Did it work, this personal spaceship for under six grand?
Was it better than Bensen Aircraft Corporation’s build-it-yourself gyrocopter of 1968?
As Yeoman says:
The ad says it will fly to an altitude of 5,000 feet, and it can go forwards, backwards and sideways! I mean, this is going to change everything – why take a car anymore when this can take off vertically from almost any location? I’m sold. Where do I sign?
I did a little research on the subject (and I do mean little) and found that the G8-2-130 jets use very little fuel (propane) and are ecologically clean (the exhaust is carbon dioxide, nitrogen and steam). I found this photo fromanother site about the Space Ranger. (That woman’s bell bottoms look wide enough to get her airborne without need of a spaceship.)

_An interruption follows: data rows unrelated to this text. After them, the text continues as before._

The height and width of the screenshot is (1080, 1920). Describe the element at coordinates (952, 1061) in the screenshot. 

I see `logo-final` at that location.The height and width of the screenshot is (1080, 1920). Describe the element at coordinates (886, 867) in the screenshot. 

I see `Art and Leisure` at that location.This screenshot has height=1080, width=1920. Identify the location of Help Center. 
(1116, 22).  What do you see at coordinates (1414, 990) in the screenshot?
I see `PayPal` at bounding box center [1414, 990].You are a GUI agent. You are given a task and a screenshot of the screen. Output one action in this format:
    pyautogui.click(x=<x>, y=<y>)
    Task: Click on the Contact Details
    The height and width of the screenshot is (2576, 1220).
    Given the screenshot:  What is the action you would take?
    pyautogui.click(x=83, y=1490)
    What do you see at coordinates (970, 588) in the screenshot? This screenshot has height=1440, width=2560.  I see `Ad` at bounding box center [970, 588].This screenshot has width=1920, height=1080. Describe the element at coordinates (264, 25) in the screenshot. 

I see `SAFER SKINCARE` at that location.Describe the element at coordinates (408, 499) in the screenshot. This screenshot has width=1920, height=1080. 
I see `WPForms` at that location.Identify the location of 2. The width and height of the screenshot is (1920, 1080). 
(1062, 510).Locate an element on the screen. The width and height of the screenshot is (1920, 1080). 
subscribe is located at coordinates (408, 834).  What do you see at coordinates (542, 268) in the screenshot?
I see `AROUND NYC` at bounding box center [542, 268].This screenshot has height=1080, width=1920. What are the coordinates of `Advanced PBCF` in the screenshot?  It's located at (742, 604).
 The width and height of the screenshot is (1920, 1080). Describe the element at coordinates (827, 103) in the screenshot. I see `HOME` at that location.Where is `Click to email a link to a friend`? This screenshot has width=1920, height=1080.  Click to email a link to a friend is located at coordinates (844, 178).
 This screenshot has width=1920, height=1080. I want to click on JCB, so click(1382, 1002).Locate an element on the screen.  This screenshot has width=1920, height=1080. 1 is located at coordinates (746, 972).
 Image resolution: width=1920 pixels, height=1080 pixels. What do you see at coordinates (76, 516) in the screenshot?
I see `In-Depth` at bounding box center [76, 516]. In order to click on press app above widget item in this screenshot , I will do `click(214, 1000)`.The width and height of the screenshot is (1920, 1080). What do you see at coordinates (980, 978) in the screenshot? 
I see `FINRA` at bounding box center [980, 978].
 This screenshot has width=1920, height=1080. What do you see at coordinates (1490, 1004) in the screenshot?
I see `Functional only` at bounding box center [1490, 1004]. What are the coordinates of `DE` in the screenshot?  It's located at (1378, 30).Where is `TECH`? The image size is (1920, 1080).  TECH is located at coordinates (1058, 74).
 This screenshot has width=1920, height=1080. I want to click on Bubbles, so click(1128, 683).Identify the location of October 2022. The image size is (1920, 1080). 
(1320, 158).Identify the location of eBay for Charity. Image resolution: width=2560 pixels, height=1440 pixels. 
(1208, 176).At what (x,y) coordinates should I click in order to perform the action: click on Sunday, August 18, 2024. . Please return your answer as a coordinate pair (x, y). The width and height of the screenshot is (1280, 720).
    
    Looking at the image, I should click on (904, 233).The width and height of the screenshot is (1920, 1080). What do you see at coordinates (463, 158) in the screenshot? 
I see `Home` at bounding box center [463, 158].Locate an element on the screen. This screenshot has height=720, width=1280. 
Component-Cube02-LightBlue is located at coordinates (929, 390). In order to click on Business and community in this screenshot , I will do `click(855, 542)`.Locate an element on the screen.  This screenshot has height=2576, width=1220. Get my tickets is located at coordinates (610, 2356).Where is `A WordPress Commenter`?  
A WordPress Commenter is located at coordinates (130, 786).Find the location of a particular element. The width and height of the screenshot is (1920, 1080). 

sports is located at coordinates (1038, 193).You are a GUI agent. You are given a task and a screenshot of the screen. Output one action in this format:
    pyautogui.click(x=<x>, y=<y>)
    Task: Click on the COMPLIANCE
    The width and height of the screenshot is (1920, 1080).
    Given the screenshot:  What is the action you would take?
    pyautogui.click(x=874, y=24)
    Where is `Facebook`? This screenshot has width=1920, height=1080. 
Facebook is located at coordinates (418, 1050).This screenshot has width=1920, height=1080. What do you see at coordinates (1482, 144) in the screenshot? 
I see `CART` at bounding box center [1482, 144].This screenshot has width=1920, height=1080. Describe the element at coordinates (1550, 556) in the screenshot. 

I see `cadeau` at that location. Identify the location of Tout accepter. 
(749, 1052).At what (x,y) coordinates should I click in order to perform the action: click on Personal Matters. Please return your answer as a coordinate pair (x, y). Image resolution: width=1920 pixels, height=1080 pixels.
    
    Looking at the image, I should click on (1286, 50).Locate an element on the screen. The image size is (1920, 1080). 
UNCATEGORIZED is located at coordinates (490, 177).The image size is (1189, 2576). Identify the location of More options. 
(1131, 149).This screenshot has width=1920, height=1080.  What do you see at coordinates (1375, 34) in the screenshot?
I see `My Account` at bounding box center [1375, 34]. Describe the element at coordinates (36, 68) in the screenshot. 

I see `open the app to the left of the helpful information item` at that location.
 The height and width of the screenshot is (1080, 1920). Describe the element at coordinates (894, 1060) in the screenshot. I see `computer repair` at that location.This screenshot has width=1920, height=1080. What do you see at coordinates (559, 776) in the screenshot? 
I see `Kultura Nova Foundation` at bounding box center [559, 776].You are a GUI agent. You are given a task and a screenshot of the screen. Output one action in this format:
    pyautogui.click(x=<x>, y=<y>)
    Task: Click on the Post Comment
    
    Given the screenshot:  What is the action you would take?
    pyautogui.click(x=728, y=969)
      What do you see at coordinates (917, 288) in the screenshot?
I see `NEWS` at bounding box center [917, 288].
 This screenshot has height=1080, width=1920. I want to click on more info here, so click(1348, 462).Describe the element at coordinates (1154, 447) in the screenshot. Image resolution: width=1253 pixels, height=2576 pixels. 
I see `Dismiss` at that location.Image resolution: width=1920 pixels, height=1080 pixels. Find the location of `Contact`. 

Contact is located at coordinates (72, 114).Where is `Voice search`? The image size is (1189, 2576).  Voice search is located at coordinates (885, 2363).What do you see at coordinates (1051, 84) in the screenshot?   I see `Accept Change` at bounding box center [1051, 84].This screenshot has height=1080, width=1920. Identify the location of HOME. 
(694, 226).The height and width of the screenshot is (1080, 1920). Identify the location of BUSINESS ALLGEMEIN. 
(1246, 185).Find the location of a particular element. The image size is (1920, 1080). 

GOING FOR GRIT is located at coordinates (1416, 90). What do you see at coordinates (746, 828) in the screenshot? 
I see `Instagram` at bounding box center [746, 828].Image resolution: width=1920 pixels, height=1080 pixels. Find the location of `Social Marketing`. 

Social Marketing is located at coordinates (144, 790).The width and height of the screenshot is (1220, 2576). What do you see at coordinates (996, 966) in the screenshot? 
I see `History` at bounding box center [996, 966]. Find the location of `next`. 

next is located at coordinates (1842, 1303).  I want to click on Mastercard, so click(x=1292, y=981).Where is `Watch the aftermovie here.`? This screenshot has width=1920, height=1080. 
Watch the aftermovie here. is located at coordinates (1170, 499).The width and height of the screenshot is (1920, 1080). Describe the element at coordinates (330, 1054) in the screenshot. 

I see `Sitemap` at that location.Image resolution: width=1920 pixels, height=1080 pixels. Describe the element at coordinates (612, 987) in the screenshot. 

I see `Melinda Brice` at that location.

No more need to scar the land with ugly roads (which are made largely of oil, themselves). All that needs to be done is just pimp it a little bit – install some cup holders, enclose it in a cool frame, add satellite radio, A/C, and some headlights for night flying and we’re in business!
Not only would this drastically cut our dependence on foreign oil, but this would save the automobile industry. Of course, they’d have to rename it. “Space Ranger” sounds sort of corny to today’s consumer. It needs to be something like The Dodge Prion, The Chevy Luxor or The Ford Oracle.
In tests inventor Space Ranger inventor Richard Timewell had started a few bush fires, hit some trees and his brother John had broken a rib. On the plus side, he had taken one ride to 200 feet.
On April 10, 1978, Richard, 32, told the Eugene Register-Guard that he and his wife Josephine had invested $70,000 in the venture. “That’s all out savings and a mortgage on our home,” said Richard. “We’ve got nothing left.” But he had a dream, adding: “I’m convinced that my product will be a viable alternative to the automobile.”
Did it sell? Well, at the time that report went out, one Space Ranger left the shelves. Richard said he had received lots of interest from the Swiss national police, an Iranian construction firm, actor Clint Walker and a funeral home.
Yeah, a funeral home. Why? Well, as Richard said: “This machine doesn’t glide at all if the power’s gone. It just drops like a rock.”